Fedora Info: [389-users] Re: DB_LOCK_DEADLOCK: Locker killed to resolve a deadlock

When you said:
> You may confirm that with a 'grep 60fe8535001000030000 <rotte,linge,iparep4>/var/log/dirsrv/<instance>/access*' => err=1

On linge there is one hit with err=1, quickly followed by a hit with err=0.
Is that a confirmation that replication succeeded after a retry?

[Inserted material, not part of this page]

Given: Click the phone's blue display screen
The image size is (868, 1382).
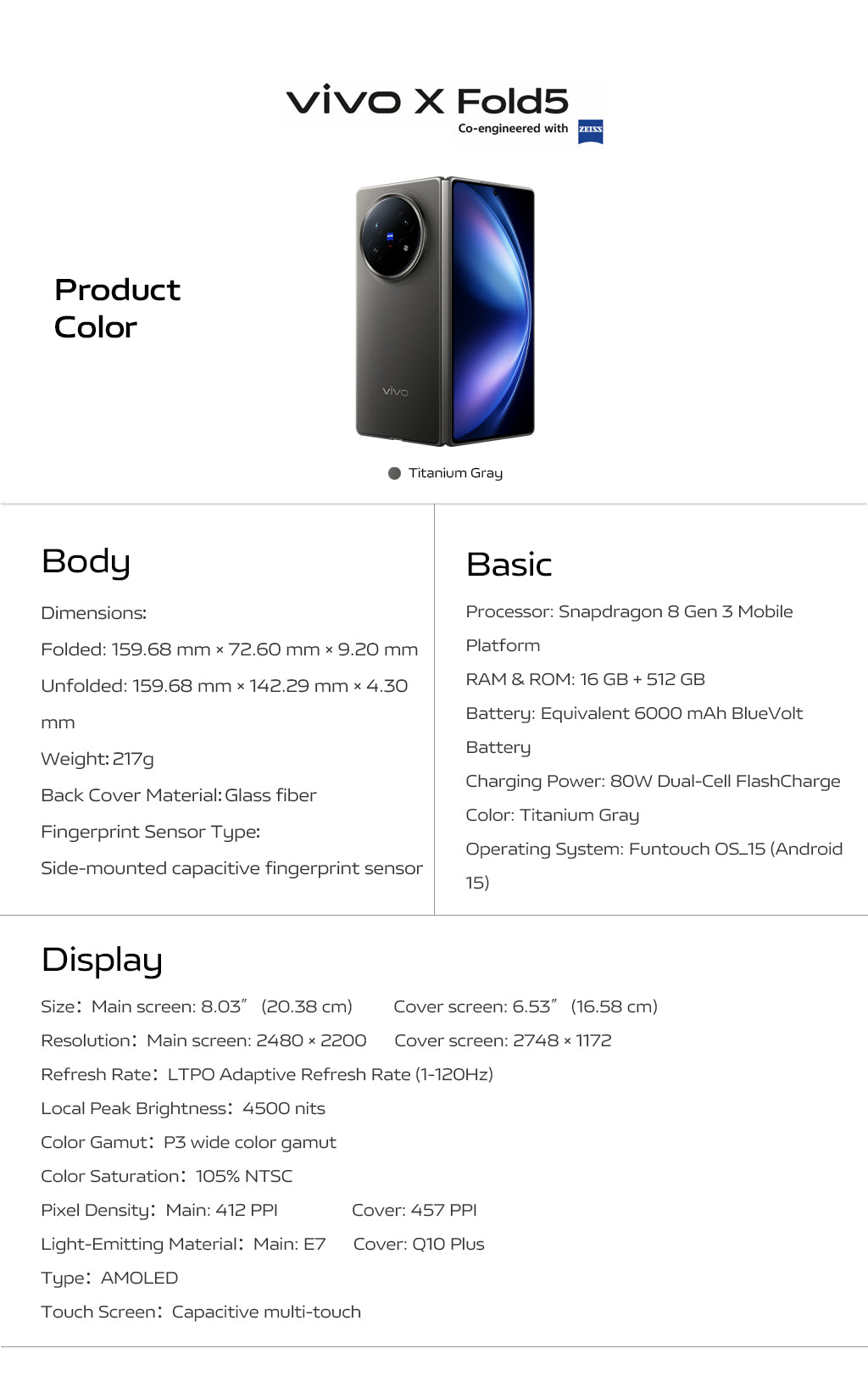Looking at the screenshot, I should point(492,309).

On 28-07-2021 14:36, Thierry Bordaz wrote:
> Hi Kees,
>
> Rotte successfully processed the problematic update
> (60fe8535001000030000), updating the database and recording the update
> in the changelog.
>
> Later Rotte tried to replicate the update to linge but the update
> failed on linge
>
> [26/Jul/2021:11:44:37.947738548 +0200] - ERR - NSMMReplicationPlugin -
> changelog program - _cl5WriteOperationTxn - retry (49) the transaction
> (csn=60fe8535001000030000) failed (rc=-30993 (BDB0068 DB_LOCK_DEADLOCK:
> Locker killed to resolve a deadlock))
>
> Rotte noticed this failure
>
> [26/Jul/2021:11:44:39.055890736 +0200] - WARN - NSMMReplicationPlugin -
> repl5_inc_update_from_op_result - agmt="cn=meTolinge.example.com"

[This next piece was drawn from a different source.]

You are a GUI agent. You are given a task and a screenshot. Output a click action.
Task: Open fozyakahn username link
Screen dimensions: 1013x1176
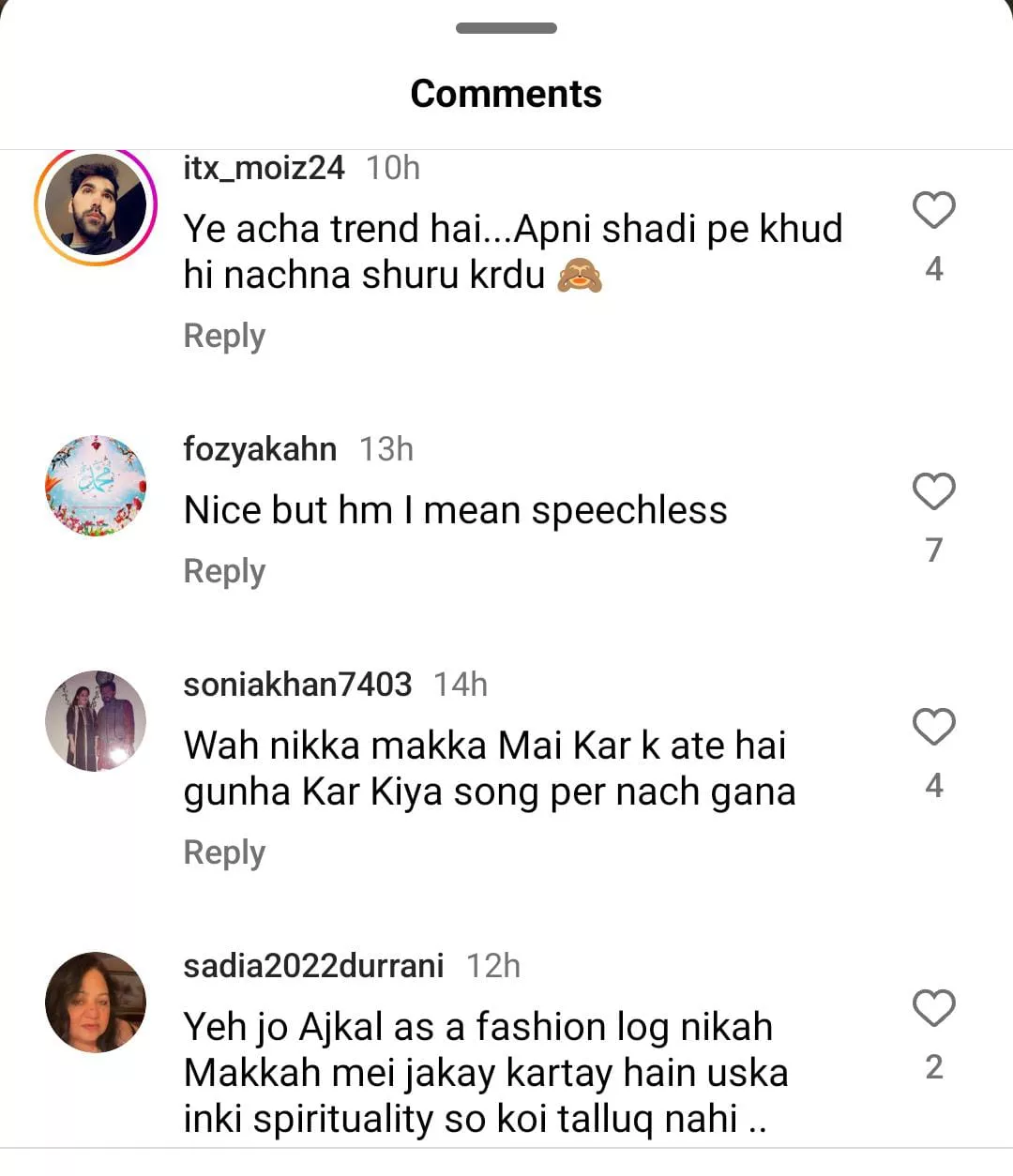coord(260,449)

> (linge:389): Consumer failed to replay change (uniqueid
> 31283c01-a16511e9-93cf90e8-ab7c8ee8, CSN 60fe8535001000030000):
> Operations error (1). Will retry later
>
> And like mentioned in the log it retried later to replicate the update
> and this time it succeeded. You said the value was correct on all
> replicas. You may confirm that with a 'grep 60fe8535001000030000
> <rotte,linge,iparep4>/var/log/dirsrv/<instance>/access*' => err=1
>
> The reason of the original replication failure (on linge) is possibly
> related to the deadlock policy. By default DS, in case of DB deadlock,
> gives the priority to the youngest transaction and abort the others txn
> to resolve a deadlock. This default value works fine but in case of IPA
> where updates are very often nested (because of many plugins calls) it
> is not optimal. you may try nsslapd-db-deadlock-policy: 6 (priority to
> writers).
>
> DB_LOCK_DEADLOCK is a normal event. The server just retries. In case of
> too many retry, the operation itself fails. Replication just sends again
> the failing operation. ATM your topology looks healthy you may try to
> update the deadlock policy.
>
> Regards
> thierry
>
>
> On 7/28/21 2:10 PM, Kees Bakker wrote:
>> Hi,
>>
>> This is in a IPA deployment. We have three masters/replicas in a
>> triangular topology, A-B, B-C, C-A.
>> The systems are called: rotte, linge and iparep4.
>>
>> rotte is CentOS 7, with 389-ds-base-1.3.9.1-13.el7_7.x86_64
>> linge and iparep4 are CentOS 8 Stream, with
>> 389-ds-base-1.4.3.23-2.module_el8.5.0+835+5d54734c.x86_64
>>
>> Yesterday I removed some members from a user group on rotte. This
>> caused the follow errors
>> on linge (and on iparep4).
>>
>> Jul 26 11:44:37 linge.example.com ns-slapd[282944]:
>> [26/Jul/2021:11:44:37.947738548 +0200] - ERR - NSMMReplicationPlugin -
>> changelog program - _cl5WriteOperationTxn - retry (49) the transaction
>> (csn=60fe8535001000030000) failed (rc=-30993 (BDB0068
>> DB_LOCK_DEADLOCK: Locker killed to resolve a deadlock))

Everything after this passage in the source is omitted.